### SET TASK 1
Answer these questions about the forum thread on infidelity:
(a) In the first post, what can the husband do after filing if his wife complies with his demands?
(b) What date appears with Darth Vader's post?
(c) What does jotabravo say about the 2nd message?

### TEXT PASSAGE
* * *
Nothing will wake up a cheating spouse like a fresh set of divorce papers. Remember, you can file and later withdraw if she wakes up and complies with your demands.

If she complies with your demands…great. If she doesn't…well, you will have your answer. Either way, you will know and you can move forward. 

She must face the consequences for her actions. You need to come down on her like a ton of iron….get angry (not physically) You should be pissed off beyond belief! You can't leave things the way they are...it will eat you up inside. Make something happen. Do it for you and your children.


----------



## Darth Vader (Jan 2, 2011)

When your wife screwed around on you, she gave up any and all rights to privacy, demands and complaining! Either she shapes up or she's out! Personally, if it was me, her ass would've been out the door and Divorced when I found out! Oh, and make sure that she leaves! She cheated, she leaves, not you!


----------



## crossbar (Aug 25, 2011)

Sorry dude...but, it sounds like she was more sorry that she was caught rather than sorry she hurt you...


----------



## jotabravo (Oct 20, 2009)

The 2nd message wasn't the same guy. 

I did go to see an attorney, we separated and then one day were able to have a heart to heart. She felt no pressure to lie anymore and that was the first step back. It was good to hear truth even though the truth wasn't what you would want to hear.

Part of me feels paranoid, but it was these feelings that led me to discover things were happening the first time. I believe that everyone can make a mistake and our marriage was no exception. Our story is very abnormal on how we initially met. We had a hard beginning and got off to the wrong start.
* * *
### SOURCE MATERIAL
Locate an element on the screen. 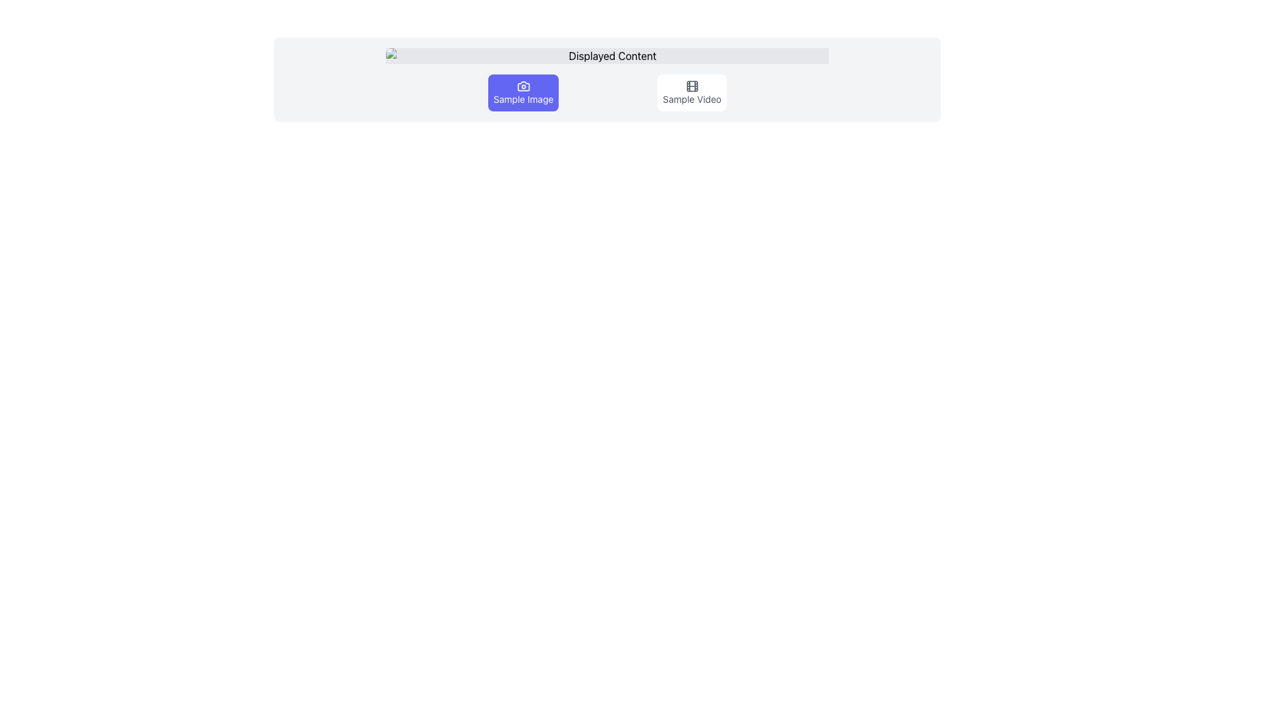 The image size is (1265, 712). the static text element labeled 'Sample Video', which provides information about video-related functionality and is positioned centrally beneath 'Displayed Content' is located at coordinates (691, 98).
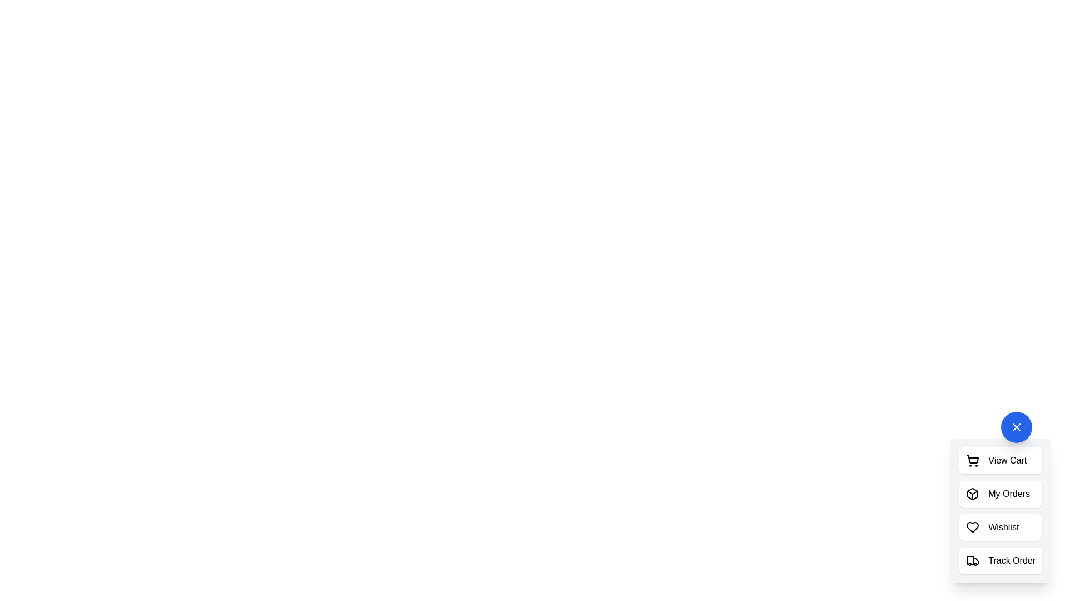  What do you see at coordinates (1016, 426) in the screenshot?
I see `the floating action button to toggle the menu open or close` at bounding box center [1016, 426].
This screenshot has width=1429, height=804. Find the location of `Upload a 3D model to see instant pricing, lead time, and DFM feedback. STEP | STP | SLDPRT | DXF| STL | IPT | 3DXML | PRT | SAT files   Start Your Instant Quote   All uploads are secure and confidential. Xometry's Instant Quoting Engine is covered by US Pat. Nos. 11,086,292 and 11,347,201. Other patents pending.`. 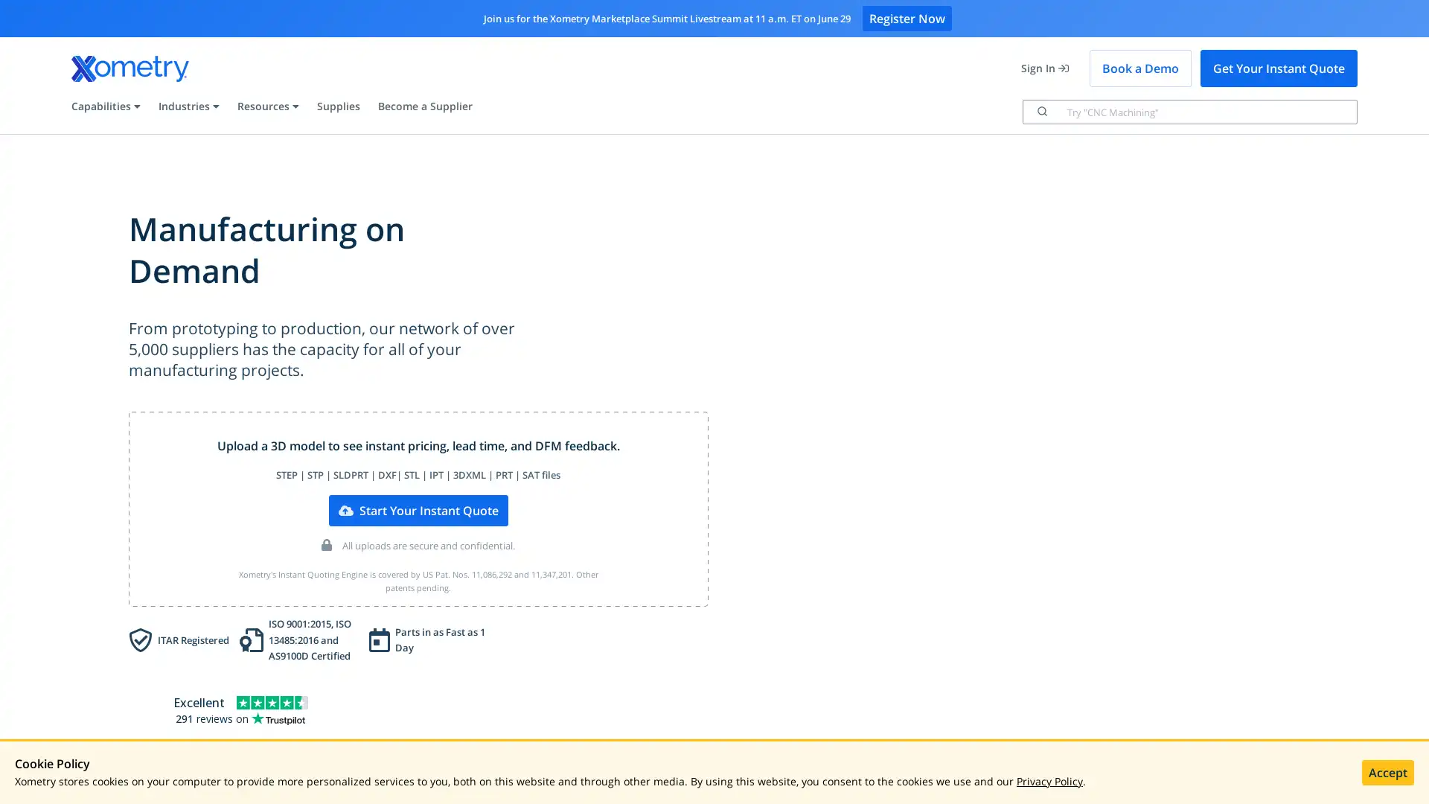

Upload a 3D model to see instant pricing, lead time, and DFM feedback. STEP | STP | SLDPRT | DXF| STL | IPT | 3DXML | PRT | SAT files   Start Your Instant Quote   All uploads are secure and confidential. Xometry's Instant Quoting Engine is covered by US Pat. Nos. 11,086,292 and 11,347,201. Other patents pending. is located at coordinates (417, 508).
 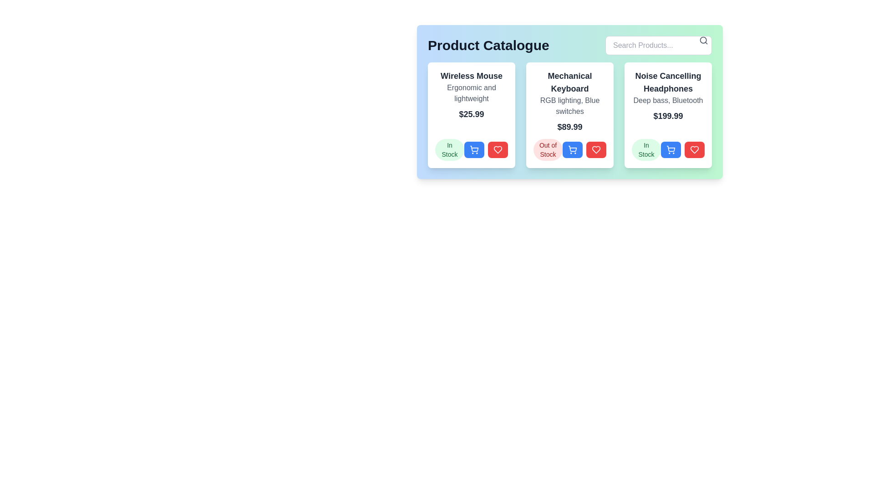 I want to click on the heart-shaped icon filled with red color located at the bottom right of the product card for 'Noise Cancelling Headphones', so click(x=596, y=149).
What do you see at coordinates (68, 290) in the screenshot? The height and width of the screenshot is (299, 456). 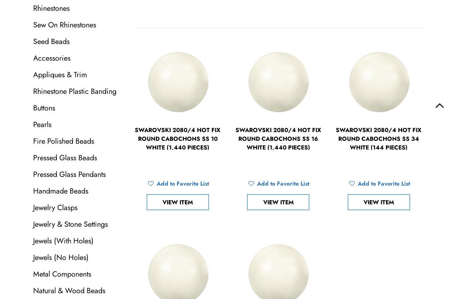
* * *
### SET TASK 2
Recast part of the listing as a numbered list, starting at the line of the listing that contains "I want to click" and running through the end of the listing. Leave out blank lines and pictures.

### WRITTEN ANSWER 1
(a) He can withdraw the filing.
(b) Jan 2, 2011
(c) It wasn't the same guy.

### WRITTEN ANSWER 2
1.   I want to click on the heart-shaped icon filled with red color located at the bottom right of the product card for 'Noise Cancelling Headphones', so click(x=596, y=149).
2. What do you see at coordinates (68, 290) in the screenshot? The height and width of the screenshot is (299, 456). 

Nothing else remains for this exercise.